Problem details — Your answer should hold only the lines from the one containing "Given: Click the" through the last line below, copied exactly; pictures stay out.

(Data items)
= Beginning of Section =

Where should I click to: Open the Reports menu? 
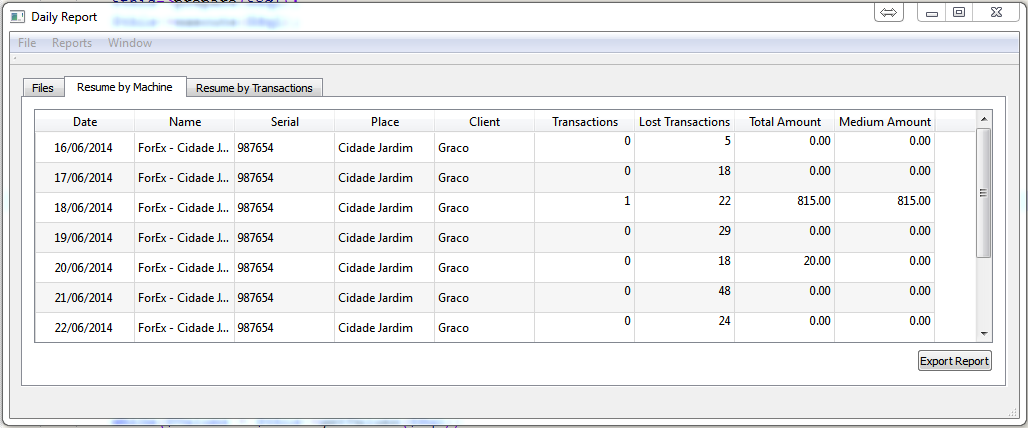point(72,43)
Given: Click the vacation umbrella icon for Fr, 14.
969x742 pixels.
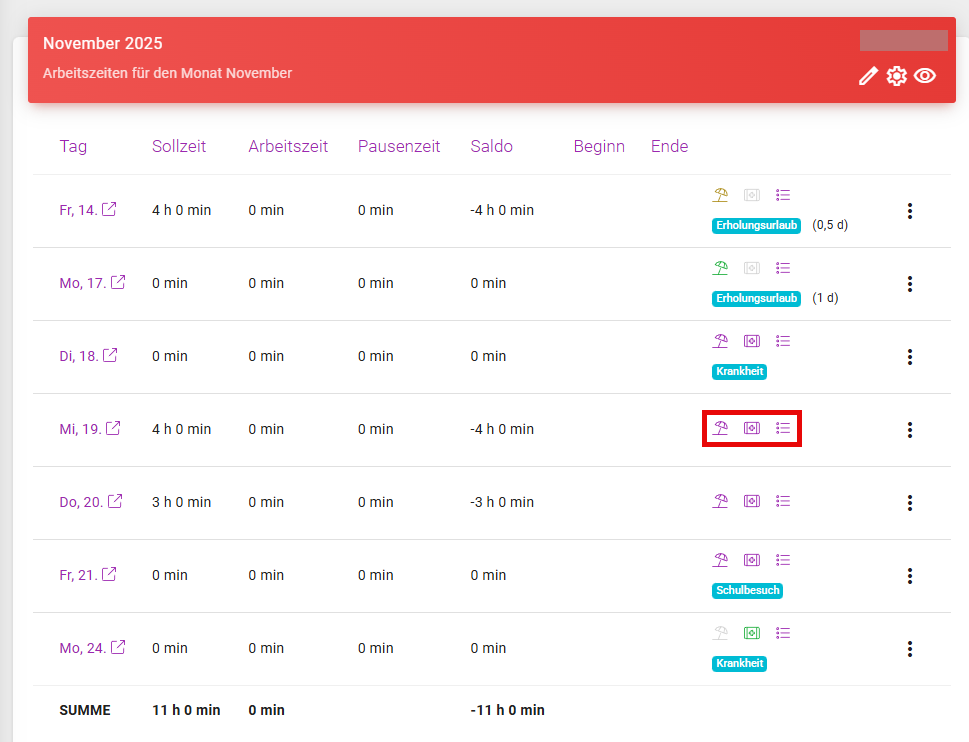Looking at the screenshot, I should (x=720, y=195).
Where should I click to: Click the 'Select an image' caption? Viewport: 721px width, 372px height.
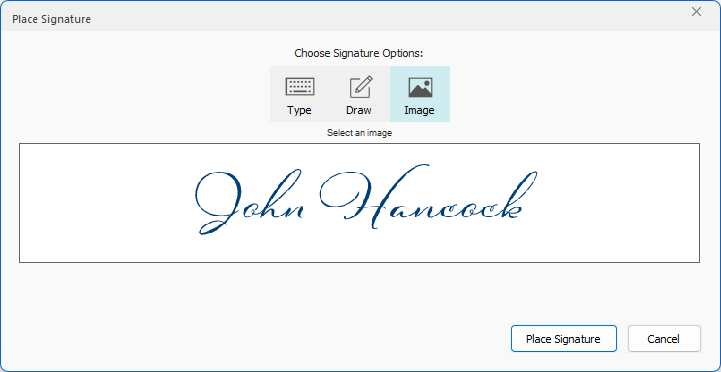(x=359, y=133)
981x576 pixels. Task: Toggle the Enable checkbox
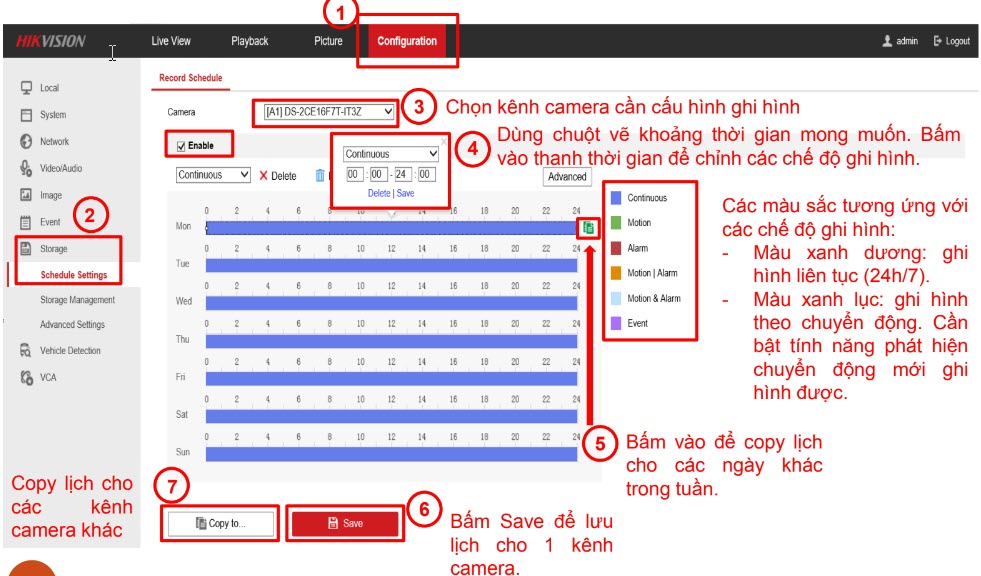(181, 146)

= End of Section =

Task output —
Given: Click the vacation umbrella icon for Fr, 14.
969x742 pixels.
Looking at the screenshot, I should (x=720, y=195).
Where should I click to: Click the 'Select an image' caption? Viewport: 721px width, 372px height.
(x=359, y=133)
981x576 pixels. Task: Toggle the Enable checkbox
(181, 146)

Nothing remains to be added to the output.